▶ [DIRECTIVE]:
Change each occurrence of "How do I perform" in the data below to "How can I carry out", and leave everything else untouched.

Extracted data entries

--- begin ---

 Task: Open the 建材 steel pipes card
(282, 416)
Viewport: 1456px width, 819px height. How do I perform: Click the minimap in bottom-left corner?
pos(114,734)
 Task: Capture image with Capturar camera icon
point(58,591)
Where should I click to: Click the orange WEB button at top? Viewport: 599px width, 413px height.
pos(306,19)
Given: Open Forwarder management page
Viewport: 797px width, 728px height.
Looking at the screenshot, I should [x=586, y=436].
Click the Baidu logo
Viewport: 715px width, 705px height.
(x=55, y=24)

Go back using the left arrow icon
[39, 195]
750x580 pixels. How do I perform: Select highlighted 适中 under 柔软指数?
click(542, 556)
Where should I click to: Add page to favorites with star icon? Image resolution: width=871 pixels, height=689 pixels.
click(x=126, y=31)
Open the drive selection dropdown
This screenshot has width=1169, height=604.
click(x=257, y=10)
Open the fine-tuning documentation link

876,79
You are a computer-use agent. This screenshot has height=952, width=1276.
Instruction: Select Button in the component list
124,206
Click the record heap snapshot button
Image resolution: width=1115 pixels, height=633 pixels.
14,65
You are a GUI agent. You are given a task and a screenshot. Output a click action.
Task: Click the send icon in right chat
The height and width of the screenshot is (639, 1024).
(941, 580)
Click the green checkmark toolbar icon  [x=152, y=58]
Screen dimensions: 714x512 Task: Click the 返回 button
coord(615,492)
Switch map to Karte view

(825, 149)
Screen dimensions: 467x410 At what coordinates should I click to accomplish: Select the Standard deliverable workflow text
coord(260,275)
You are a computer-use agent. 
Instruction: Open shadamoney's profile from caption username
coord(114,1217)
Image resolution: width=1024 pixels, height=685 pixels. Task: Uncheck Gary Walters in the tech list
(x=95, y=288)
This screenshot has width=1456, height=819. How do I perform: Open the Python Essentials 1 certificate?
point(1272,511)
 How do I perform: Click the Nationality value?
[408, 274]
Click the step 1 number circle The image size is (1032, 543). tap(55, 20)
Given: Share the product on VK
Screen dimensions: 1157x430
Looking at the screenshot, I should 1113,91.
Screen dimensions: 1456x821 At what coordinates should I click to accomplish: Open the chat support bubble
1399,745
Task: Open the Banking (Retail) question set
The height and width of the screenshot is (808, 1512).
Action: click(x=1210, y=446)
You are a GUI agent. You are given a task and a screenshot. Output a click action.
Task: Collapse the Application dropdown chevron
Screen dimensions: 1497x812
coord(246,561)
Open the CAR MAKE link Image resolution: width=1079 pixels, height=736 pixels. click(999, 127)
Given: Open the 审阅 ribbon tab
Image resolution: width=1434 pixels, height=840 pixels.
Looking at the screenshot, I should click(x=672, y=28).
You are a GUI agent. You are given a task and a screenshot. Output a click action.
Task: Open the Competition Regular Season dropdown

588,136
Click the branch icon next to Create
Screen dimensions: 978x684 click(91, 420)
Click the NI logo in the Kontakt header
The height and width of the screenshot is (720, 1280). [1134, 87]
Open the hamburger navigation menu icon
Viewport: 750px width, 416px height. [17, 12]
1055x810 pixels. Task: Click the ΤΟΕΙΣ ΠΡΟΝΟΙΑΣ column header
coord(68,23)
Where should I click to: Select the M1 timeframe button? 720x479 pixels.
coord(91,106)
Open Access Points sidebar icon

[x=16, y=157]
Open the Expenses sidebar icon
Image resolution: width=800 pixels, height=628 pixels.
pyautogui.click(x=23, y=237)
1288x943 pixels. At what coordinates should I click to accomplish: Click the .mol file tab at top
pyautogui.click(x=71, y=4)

--- end ---

▶ [PROBLEM SOLUTION]:
 Task: Open the 建材 steel pipes card
(282, 416)
Viewport: 1456px width, 819px height. How can I carry out: Click the minimap in bottom-left corner?
pos(114,734)
 Task: Capture image with Capturar camera icon
point(58,591)
Where should I click to: Click the orange WEB button at top? Viewport: 599px width, 413px height.
pos(306,19)
Given: Open Forwarder management page
Viewport: 797px width, 728px height.
Looking at the screenshot, I should [x=586, y=436].
Click the Baidu logo
Viewport: 715px width, 705px height.
(x=55, y=24)

Go back using the left arrow icon
[39, 195]
750x580 pixels. How can I carry out: Select highlighted 适中 under 柔软指数?
click(542, 556)
Where should I click to: Add page to favorites with star icon? Image resolution: width=871 pixels, height=689 pixels.
click(x=126, y=31)
Open the drive selection dropdown
This screenshot has width=1169, height=604.
click(x=257, y=10)
Open the fine-tuning documentation link

876,79
You are a computer-use agent. This screenshot has height=952, width=1276.
Instruction: Select Button in the component list
124,206
Click the record heap snapshot button
Image resolution: width=1115 pixels, height=633 pixels.
14,65
You are a GUI agent. You are given a task and a screenshot. Output a click action.
Task: Click the send icon in right chat
The height and width of the screenshot is (639, 1024).
(941, 580)
Click the green checkmark toolbar icon  [x=152, y=58]
Screen dimensions: 714x512 Task: Click the 返回 button
coord(615,492)
Switch map to Karte view

(825, 149)
Screen dimensions: 467x410 At what coordinates should I click to accomplish: Select the Standard deliverable workflow text
coord(260,275)
You are a computer-use agent. 
Instruction: Open shadamoney's profile from caption username
coord(114,1217)
Image resolution: width=1024 pixels, height=685 pixels. Task: Uncheck Gary Walters in the tech list
(x=95, y=288)
This screenshot has width=1456, height=819. How can I carry out: Open the Python Essentials 1 certificate?
point(1272,511)
 How can I carry out: Click the Nationality value?
[408, 274]
Click the step 1 number circle The image size is (1032, 543). tap(55, 20)
Given: Share the product on VK
Screen dimensions: 1157x430
Looking at the screenshot, I should 1113,91.
Screen dimensions: 1456x821 At what coordinates should I click to accomplish: Open the chat support bubble
1399,745
Task: Open the Banking (Retail) question set
The height and width of the screenshot is (808, 1512).
Action: click(x=1210, y=446)
You are a GUI agent. You are given a task and a screenshot. Output a click action.
Task: Collapse the Application dropdown chevron
Screen dimensions: 1497x812
coord(246,561)
Open the CAR MAKE link Image resolution: width=1079 pixels, height=736 pixels. click(999, 127)
Given: Open the 审阅 ribbon tab
Image resolution: width=1434 pixels, height=840 pixels.
Looking at the screenshot, I should click(x=672, y=28).
You are a GUI agent. You are given a task and a screenshot. Output a click action.
Task: Open the Competition Regular Season dropdown

588,136
Click the branch icon next to Create
Screen dimensions: 978x684 click(91, 420)
Click the NI logo in the Kontakt header
The height and width of the screenshot is (720, 1280). [1134, 87]
Open the hamburger navigation menu icon
Viewport: 750px width, 416px height. [17, 12]
1055x810 pixels. Task: Click the ΤΟΕΙΣ ΠΡΟΝΟΙΑΣ column header
coord(68,23)
Where should I click to: Select the M1 timeframe button? 720x479 pixels.
coord(91,106)
Open Access Points sidebar icon

[x=16, y=157]
Open the Expenses sidebar icon
Image resolution: width=800 pixels, height=628 pixels.
pyautogui.click(x=23, y=237)
1288x943 pixels. At what coordinates should I click to accomplish: Click the .mol file tab at top
pyautogui.click(x=71, y=4)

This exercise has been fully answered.